Um sie lag ein Schatten,
als hätte das Licht beschlossen,
mit ihr eine andere Sprache zu sprechen.

Es war, als müsste alles ringsum
zuerst verstummen,
bevor der Augenblick
seine Schwelle überschreiten durfte.

Sie trägt eine zweite Haut,
zwischen sich und der Welt,
als wäre sie dazu bestimmt,
nie ganz anwesend zu sein.

Ein Wort, ein Blick, eine Geste –
alles kostet sie mehr Kraft
als andere ein ganzer Tag.

Ihr Körper ist vorsichtig geworden,
jede Bewegung muß mit ihm verhandelt werden.

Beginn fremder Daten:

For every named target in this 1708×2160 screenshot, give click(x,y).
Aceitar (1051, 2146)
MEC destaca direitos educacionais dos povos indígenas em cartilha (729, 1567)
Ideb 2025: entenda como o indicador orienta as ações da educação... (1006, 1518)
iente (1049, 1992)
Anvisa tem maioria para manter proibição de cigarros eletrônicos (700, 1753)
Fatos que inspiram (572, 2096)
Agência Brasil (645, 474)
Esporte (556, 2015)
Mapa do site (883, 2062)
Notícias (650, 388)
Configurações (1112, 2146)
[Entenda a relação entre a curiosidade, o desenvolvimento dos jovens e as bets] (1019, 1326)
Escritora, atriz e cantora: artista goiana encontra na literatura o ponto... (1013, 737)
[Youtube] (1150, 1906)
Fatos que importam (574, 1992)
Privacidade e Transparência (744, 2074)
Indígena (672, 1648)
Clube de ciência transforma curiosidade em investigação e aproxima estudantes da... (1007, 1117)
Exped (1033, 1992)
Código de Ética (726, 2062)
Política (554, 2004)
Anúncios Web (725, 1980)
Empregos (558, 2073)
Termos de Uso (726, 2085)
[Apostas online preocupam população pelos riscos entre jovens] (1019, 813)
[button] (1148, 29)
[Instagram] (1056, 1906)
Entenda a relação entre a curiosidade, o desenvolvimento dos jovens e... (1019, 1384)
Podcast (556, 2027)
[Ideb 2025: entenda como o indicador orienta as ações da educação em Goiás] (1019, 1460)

Von manchen Menschen geht etwas aus,
das sich jeder Erklärung entzieht.
Sie lehren, dass nicht alles, was uns berührt,
dafür bestimmt ist, verstanden zu werden.

Sie bleibt für mich eine Frage,
die sich zwischen zwei Begegnungen setzt …
Antworten wohnen nicht immer dort,
wo wir sie suchen.

Zwischen zwei Begegnungen


Dieses Gedicht ist die Grundlage für den Songtext „Between Two Meetings„.